Enteresandır ki ikisini de düşünür. Asıl önemli olan zaten hepsini aynı anda düşünüyor olmak. Çünkü zaten filmler müthiş bir toplumsal kaynakla üretiliyor. Dolayısıyla o kaynağın geri ödenmesi gerek. Geri ödeyecek bir şey ortaya koyamazsan zaten bir daha film yapamazsın. Hem ahlaki hem de ekonomik bir zorunluluktur. Sinemanın parayla ilişkisi, sinemanın ahlaki problemidir. Bu yüzden tecrübeli her yönetmen, bir hikaye anlatırken; birkaç şeyi bir arada düşünür. Öncelikle zaten muhakkak bir seyirciyi varsayar. Farkına bile varmadan belki de! Bazıları daha ticari, bazıları daha sanatsal düşünebilir: ticari durum aslında sağlam bir zanaattır de üstelik.
Pek tabii şöyle bir fark var; bazılarımız bazen “bir aksiyon filmine gidelim” diye sinemaya giderken, bazılarımız da “falanca kişinin falanca eserine gidelim” diye gidiyoruz. Her şey seyircinin de, yönetmenin de seçimiyle ilgili. Tercih meselesi…
- Bütün bu düşünceler ve işler arasında pek boş vaktiniz olmadığını tahmin ediyoruz ama yine de işten güçten geriye kalan vaktinizde ne yapıyorsunuz?
Boş vakit dediğiniz nedir ki? Doldurulmak için vardır! Kimse yaklaşık 24 saat boyunca tavana bakarak boş vakit geçirmez… Evini temizler, yemek yapar, müzik dinler; onu rahatlatan ve hoşuna giden şeyler yapar ve bunların hiçbiri aslında boş değil. Vakit hiçbir zaman gerçek anlamda boşalamaz. Hep doludur. İnsanın sevmekten yorulduğu şeyler yerine, sevdiği ve onu yormayan ya da tatlı tatlı yoran şeylerle ilgilenme hali aslında bu… Ben de öyle yapıyorum.
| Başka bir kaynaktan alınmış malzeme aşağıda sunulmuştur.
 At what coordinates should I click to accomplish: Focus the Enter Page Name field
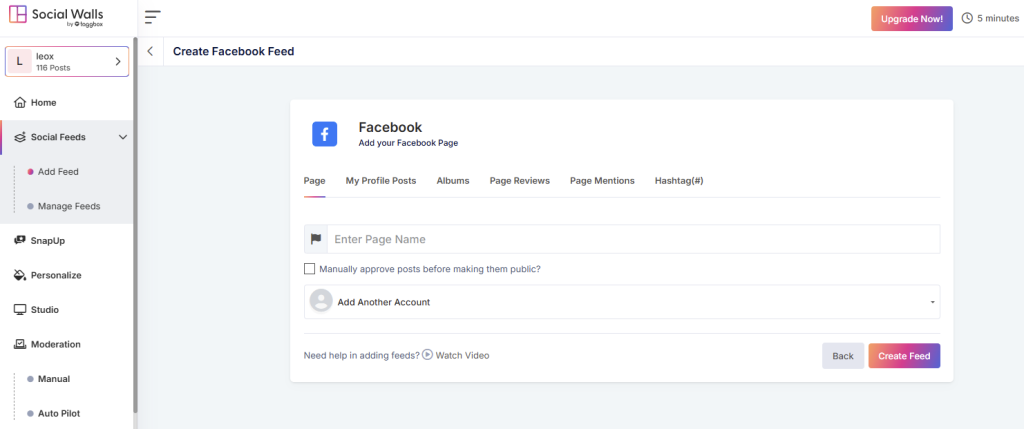(632, 240)
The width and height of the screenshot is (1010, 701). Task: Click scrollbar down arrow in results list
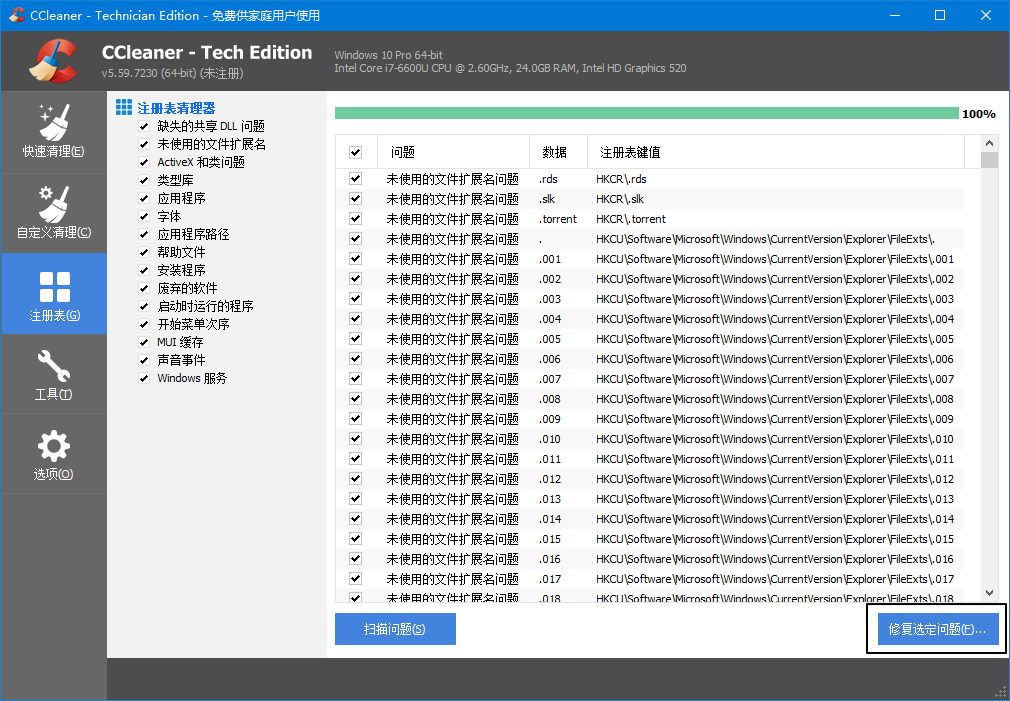(x=989, y=593)
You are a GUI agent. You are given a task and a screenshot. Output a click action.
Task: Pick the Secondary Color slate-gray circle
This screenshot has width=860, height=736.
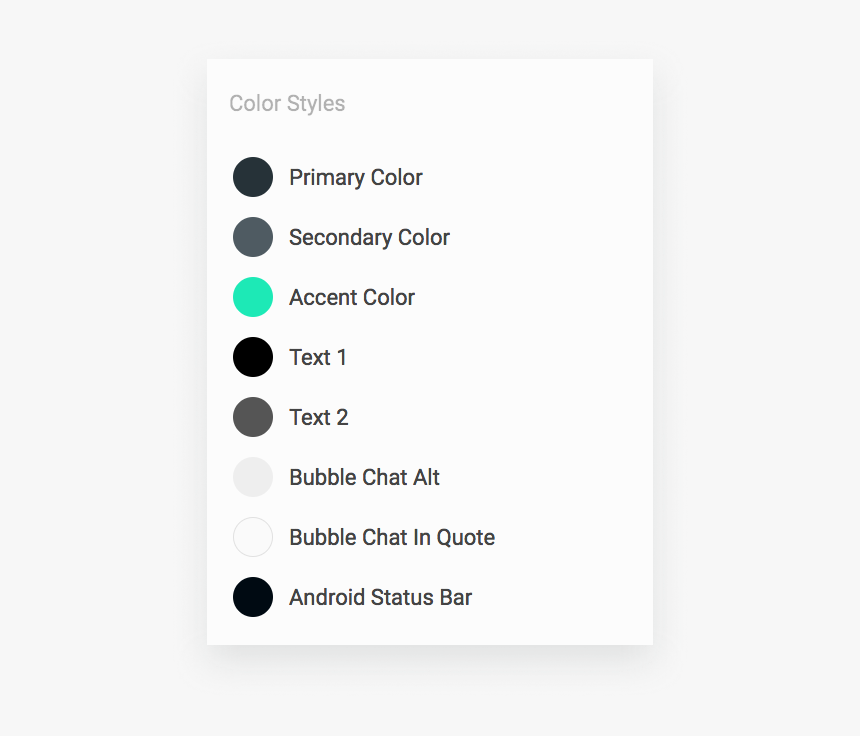point(253,237)
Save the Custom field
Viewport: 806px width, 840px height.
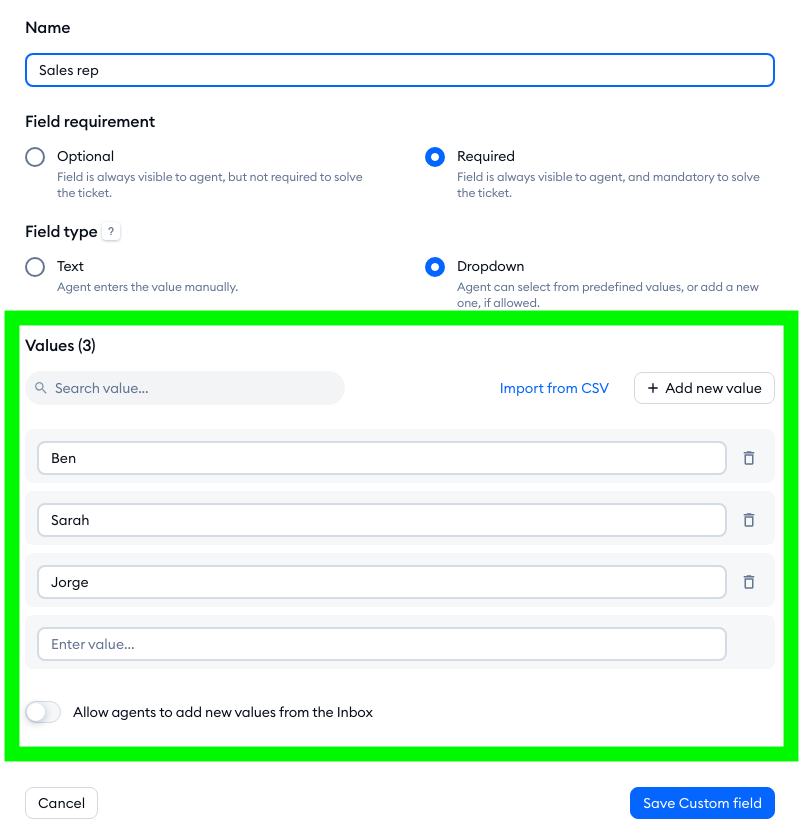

Dağları geziyorum örneğin.
“Gelecek kötümser bir distopyadan ibaret değil. Distopyayı yazan, akışı belirleyen daima bizleriz.”
- Bir klişedir: doğayla iç içe olmak durumu, bütün insanların ve özellikle sanatçının ilhamı oluyor mu sizce de?
Evet oluyor ama illa bir klişeden ilerlemeye de gerek yok. İnsan da bazen ilham oluyor fazlasıyla.
Çünkü o da doğadan bir parça.
Evet öyle. Kalabalık bir caddede yürürken de inanılmaz eserler ve fikirler üretilebilir. Sanatçı için önemli olan, gözleri ve gönlü açık, bakıp görebildiği her şeyi sanata çevirmeye hazır bir varlık olarak gezmesi… Ayrıca doğayla ilgili şöyle bir açıklama getirebilirim; tıpkı bizler gibi onun da kendi kendini yok etme potansiyeli var. Bizler bunu görüyoruz. Örneğin benim gençliğim “üçüncü dünya savaşı çıkacak” diye geçti… Fakat o kadar çok hikaye anlatıldı ki bununla ilgili, o savaş çıkamadı. Yani insan bu tehlikeyi yarattı, o tehlikenin sonuçlarını görüp; bundan vazgeçirmenin araçlarını da yarattı. Biz böyle yapmalıyız. Gelecek kötümser bir distopyadan ibaret değil. Distopyayı yazan ve akışı belirleyen daima bizleriz. Doğa da biziz!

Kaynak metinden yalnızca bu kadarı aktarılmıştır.